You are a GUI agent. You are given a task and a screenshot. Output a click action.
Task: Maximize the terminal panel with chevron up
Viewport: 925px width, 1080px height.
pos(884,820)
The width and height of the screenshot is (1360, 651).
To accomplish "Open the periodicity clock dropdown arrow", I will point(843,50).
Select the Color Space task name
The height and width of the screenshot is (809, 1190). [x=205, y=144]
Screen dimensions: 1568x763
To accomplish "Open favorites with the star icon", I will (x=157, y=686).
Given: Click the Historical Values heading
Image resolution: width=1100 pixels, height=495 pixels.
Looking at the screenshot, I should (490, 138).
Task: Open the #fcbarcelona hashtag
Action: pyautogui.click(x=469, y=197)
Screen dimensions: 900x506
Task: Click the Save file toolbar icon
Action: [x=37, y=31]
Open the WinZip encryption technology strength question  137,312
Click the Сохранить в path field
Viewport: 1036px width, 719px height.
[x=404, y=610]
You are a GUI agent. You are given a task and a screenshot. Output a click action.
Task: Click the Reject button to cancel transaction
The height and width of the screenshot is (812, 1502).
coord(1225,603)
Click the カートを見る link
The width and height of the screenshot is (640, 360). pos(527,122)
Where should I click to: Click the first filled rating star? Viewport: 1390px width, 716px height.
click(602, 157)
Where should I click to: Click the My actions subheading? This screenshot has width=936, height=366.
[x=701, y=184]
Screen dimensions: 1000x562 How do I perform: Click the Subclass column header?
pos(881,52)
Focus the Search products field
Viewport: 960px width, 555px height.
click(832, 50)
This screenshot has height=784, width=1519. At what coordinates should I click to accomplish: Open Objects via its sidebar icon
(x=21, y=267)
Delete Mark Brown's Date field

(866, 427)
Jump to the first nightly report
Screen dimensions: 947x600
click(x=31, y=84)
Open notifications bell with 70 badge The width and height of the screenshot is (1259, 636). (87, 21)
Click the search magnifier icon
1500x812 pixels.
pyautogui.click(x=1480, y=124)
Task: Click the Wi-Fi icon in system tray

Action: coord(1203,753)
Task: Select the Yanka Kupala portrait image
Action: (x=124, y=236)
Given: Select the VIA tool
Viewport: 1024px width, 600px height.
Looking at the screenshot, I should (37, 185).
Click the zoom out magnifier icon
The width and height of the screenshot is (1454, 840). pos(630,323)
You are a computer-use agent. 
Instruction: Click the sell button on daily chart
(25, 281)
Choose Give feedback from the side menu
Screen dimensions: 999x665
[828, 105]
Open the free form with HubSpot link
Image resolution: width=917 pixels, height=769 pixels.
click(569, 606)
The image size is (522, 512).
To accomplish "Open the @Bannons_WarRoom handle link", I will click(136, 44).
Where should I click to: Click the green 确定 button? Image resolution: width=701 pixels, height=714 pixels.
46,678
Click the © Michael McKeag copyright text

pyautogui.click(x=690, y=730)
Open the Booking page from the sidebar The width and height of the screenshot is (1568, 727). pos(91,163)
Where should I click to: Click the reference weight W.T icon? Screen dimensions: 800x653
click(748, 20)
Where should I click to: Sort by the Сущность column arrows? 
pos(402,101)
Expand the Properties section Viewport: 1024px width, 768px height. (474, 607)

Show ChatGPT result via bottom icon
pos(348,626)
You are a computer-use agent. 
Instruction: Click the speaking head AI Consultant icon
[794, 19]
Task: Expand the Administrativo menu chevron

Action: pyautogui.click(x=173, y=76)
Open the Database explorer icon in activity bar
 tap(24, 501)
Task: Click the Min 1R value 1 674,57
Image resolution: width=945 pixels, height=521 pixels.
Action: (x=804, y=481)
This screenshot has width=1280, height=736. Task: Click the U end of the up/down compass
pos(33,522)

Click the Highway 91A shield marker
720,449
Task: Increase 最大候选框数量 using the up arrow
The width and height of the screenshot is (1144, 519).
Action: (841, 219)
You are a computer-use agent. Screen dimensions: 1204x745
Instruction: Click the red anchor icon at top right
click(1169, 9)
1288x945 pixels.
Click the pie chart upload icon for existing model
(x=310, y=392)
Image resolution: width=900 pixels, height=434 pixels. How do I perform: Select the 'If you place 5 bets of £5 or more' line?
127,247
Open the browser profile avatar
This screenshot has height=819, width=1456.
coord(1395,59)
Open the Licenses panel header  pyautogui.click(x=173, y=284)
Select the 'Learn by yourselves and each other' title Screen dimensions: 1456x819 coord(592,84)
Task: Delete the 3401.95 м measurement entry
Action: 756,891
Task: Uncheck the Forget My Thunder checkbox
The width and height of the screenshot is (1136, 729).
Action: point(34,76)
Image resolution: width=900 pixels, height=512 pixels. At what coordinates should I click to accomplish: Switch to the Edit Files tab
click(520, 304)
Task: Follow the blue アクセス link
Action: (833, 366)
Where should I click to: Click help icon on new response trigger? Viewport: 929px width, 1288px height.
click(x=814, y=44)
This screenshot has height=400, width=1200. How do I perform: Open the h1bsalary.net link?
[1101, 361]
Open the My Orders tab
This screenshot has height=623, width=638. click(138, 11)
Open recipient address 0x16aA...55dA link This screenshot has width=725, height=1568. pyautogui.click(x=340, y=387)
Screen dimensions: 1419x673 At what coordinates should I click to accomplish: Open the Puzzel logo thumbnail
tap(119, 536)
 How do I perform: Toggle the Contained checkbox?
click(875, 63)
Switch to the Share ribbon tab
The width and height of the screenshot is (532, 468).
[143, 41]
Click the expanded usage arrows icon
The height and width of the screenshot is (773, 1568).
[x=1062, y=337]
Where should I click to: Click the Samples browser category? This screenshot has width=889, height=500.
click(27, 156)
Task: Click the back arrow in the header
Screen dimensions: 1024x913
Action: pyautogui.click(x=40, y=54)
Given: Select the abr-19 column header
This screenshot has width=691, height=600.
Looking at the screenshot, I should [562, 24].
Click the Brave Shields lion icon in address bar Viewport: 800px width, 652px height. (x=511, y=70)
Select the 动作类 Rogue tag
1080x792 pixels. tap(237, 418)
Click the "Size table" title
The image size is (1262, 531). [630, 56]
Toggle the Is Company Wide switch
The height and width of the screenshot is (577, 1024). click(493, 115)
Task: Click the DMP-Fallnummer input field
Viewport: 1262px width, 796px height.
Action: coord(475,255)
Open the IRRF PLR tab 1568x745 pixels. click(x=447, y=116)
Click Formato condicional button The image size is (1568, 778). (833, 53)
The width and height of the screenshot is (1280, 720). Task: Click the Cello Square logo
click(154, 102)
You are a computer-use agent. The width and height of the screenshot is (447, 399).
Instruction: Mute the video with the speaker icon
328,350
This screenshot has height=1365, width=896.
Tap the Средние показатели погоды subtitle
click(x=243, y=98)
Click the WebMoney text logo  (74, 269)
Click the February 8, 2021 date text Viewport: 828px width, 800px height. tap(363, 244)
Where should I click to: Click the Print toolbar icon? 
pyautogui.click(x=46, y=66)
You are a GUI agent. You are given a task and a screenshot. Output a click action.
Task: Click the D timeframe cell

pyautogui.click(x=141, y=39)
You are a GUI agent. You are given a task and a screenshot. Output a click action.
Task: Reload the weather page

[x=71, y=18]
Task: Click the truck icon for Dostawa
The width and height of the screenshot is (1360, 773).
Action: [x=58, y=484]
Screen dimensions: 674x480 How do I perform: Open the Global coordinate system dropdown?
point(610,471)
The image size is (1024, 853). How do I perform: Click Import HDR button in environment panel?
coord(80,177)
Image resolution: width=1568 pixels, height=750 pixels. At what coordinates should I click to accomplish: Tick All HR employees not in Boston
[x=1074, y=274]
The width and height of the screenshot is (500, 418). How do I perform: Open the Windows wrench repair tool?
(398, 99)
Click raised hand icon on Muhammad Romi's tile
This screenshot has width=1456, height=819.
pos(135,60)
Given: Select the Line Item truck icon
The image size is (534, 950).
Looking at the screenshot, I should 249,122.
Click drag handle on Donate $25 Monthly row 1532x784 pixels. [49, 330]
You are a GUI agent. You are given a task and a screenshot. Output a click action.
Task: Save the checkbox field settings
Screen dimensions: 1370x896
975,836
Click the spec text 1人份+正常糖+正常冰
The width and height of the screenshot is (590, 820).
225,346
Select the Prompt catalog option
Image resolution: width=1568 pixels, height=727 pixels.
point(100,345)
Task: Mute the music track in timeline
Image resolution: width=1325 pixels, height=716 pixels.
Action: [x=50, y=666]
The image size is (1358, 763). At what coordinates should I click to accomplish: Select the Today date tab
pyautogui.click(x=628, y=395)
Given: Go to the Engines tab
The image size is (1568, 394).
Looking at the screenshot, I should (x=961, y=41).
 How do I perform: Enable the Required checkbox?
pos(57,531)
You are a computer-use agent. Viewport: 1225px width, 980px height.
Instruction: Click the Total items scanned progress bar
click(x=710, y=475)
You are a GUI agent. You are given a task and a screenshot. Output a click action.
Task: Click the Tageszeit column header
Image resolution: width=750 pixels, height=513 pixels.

★ ★ ★ ★

Exercise details:
Among the entries, how many lines hold the string "truck"? Answer with a bare number.

Response to the exercise:
2